Le concert consacré aux Chœurs de Nabucco à la Chapelle de la Trinité de Lyon a été l’occasion de replonger dans l’univers musical de Jean-Philippe Dubor, chef d’orchestre exigeant et poétique, référence incontournable du panorama romantique
Il est difficile d’exprimer avec mesure le plaisir qui nous envahit à chaque fois que nous retrouvons Jean-Philippe Dubor et sa musique. Il nous avait enchanté pour la dernière fois il y a plus d’un an, avec le splendide concert consacré aux chœurs de Macbeth et de La Forza del Destino, quelques jours avant que le monde entier ne soit ébranlé et que la vie (et pas seulement la vie culturelle) ne s’arrête soudainement et douloureusement. L’occasion créée ce lundi 14 septembre représentait donc des triples retrouvailles : celles avec les choix artistiques et la direction musicale de Dubor, celle avec la Chapelle de la Trinité, et celle avec les chœurs de Verdi. Nous avions laissé l’œuvre là où elle s’est interrompue. « Verdi, toujours Verdi, fortissimamente Verdi » pourrait-on dire, en paraphrasant le grand Vittorio Alfieri. Et les lectures que Dubor propose du génie de Roncole ne déçoivent jamais.

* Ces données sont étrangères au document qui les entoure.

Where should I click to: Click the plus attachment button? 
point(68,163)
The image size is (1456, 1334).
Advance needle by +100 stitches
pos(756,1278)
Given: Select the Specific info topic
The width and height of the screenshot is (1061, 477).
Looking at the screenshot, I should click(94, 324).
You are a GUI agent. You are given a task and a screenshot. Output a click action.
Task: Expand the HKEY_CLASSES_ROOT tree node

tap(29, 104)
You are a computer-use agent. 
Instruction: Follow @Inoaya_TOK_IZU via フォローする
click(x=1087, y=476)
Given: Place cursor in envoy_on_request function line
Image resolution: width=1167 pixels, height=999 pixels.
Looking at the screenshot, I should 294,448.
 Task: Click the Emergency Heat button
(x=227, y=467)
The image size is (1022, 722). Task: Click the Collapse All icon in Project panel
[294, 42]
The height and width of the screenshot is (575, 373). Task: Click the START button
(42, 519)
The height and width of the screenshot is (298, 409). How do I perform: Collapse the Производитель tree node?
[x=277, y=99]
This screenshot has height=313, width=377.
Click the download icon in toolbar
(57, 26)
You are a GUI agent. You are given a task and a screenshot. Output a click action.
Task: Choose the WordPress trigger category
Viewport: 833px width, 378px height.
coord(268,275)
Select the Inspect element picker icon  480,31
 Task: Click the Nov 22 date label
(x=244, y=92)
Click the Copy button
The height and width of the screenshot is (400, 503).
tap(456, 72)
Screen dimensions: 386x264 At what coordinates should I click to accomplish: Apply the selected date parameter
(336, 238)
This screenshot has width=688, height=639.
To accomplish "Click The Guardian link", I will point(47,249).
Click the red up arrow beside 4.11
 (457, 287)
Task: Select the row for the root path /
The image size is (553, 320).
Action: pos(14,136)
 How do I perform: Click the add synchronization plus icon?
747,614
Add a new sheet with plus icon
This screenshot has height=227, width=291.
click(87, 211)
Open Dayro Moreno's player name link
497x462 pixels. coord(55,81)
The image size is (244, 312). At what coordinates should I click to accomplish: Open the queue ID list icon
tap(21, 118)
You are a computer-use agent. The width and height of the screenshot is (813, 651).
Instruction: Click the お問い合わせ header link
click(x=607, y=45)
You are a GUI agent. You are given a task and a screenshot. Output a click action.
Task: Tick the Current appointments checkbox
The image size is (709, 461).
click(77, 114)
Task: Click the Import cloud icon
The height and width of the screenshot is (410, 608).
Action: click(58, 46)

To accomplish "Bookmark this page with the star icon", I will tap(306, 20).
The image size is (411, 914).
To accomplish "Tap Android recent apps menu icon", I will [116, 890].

Cette fois, son choix s’est porté sur les chœurs de l’un des opéras les plus célèbres et les plus appréciés de Verdi, le Nabucco. Un travail qui incarne, dans l’œuvre du Maestro, une lumière inattendue qui éclaire la période la plus tragique de sa vie professionnelle et personnelle. En effet, après le triomphe à la Scala de son premier opéra, Oberto, Conte di San Bonifacio (sur livret de Temistocle Solera) en 1839, l’année suivante Verdi dut subir le fiasco du melodramma giocoso Un giorno di regno. Dans la même période, du côté de sa vie privée, il vit la perte de sa fille Virginia en 1838, de son fils Icilio Romano l’année suivante et de sa femme Margherita en 1840. Une période terrible qui aurait pu marquer la fin de sa carrière, mais qui a été miraculeusement contre-effetué grâce à l’insistance de l’impresario Bartolomeo Merelli, qui lui mit entre les mains le livret de Nabucodonosor de Solera, l’écrivain qui avait signé son premier succès. D’abord dubitatif, Verdi s’est laissé convaincre pour enfin trouver dans ce texte une grande innovation par rapport au texte biblique et un potentiel qu’il fallait exploiter. L’intense travail d’organisation et d’orchestration le conduit à présenter l’opéra le 9 mars 1842 à la Scala, à l’issue duquel la musique fut plus ovationnée que les solistes.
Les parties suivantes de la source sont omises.